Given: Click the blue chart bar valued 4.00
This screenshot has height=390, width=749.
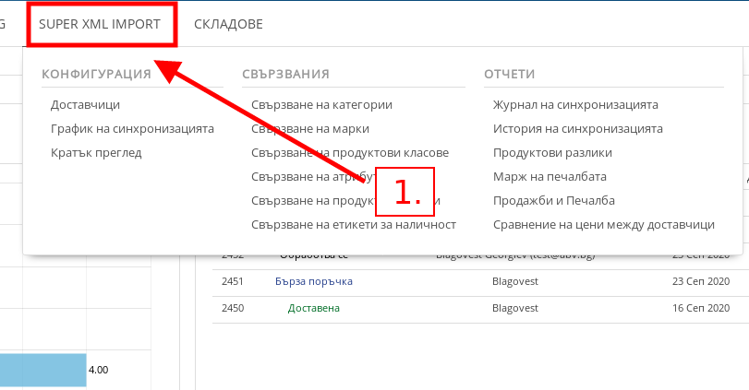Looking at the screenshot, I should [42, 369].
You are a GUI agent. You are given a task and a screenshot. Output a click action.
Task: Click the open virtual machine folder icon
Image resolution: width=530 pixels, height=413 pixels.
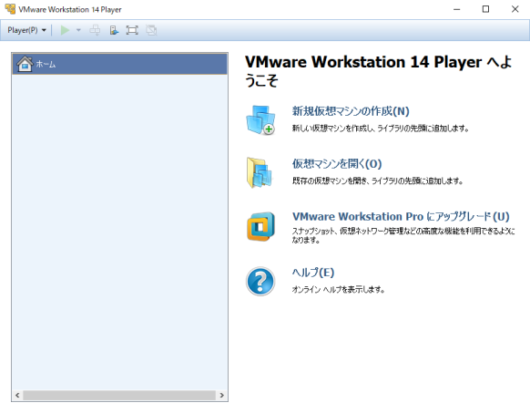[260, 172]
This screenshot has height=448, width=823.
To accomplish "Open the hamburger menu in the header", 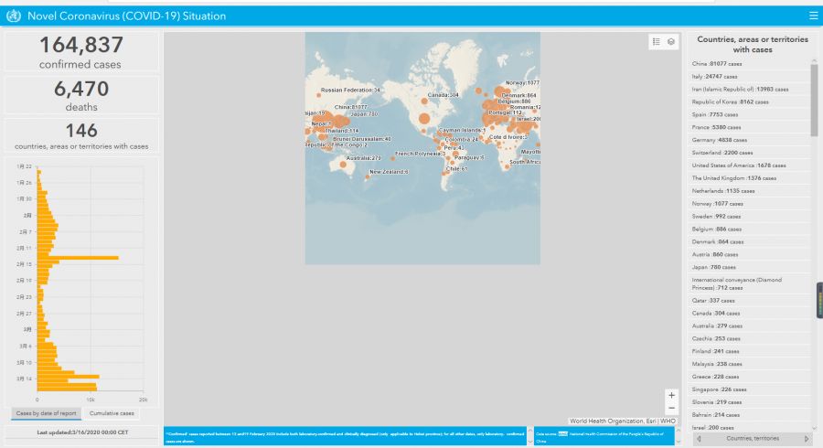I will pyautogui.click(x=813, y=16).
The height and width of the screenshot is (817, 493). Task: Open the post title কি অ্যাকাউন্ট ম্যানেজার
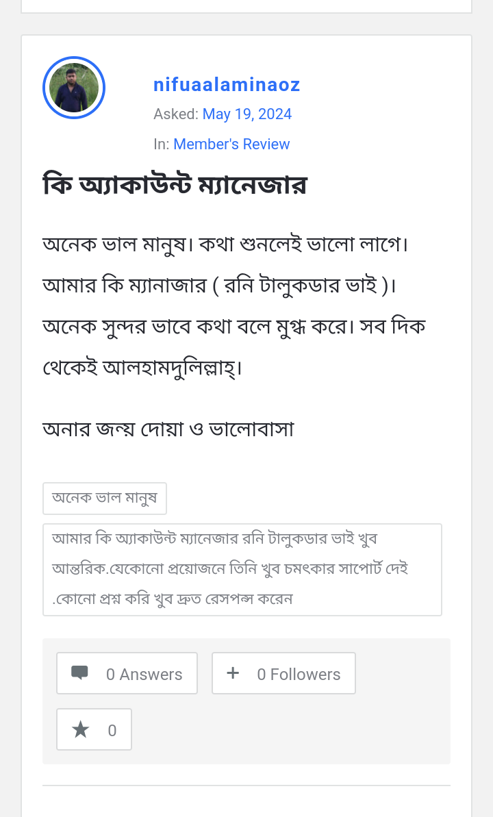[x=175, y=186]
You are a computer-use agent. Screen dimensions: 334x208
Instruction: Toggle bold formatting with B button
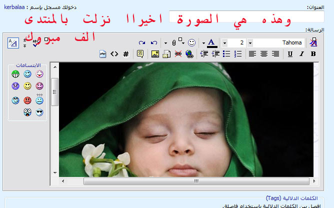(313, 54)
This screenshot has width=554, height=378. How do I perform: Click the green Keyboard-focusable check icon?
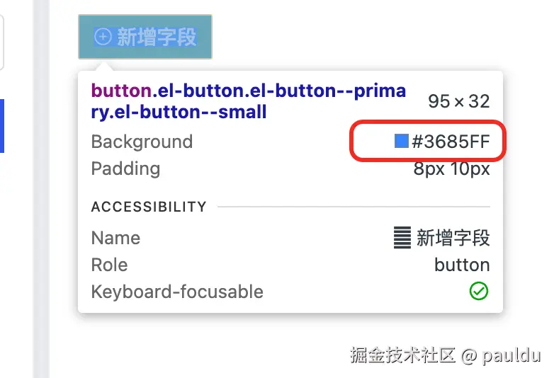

——————————

Work to complete:
Give again, exactly as written, the lines from the one with "You are a computer-use" through the last line of the entries above, but skip the pictures.

Answer space:
You are a computer-use agent. Screen dimensions: 334x208
Instruction: Toggle bold formatting with B button
(313, 54)
This screenshot has width=554, height=378. How do I perform: Click the green Keyboard-focusable check icon?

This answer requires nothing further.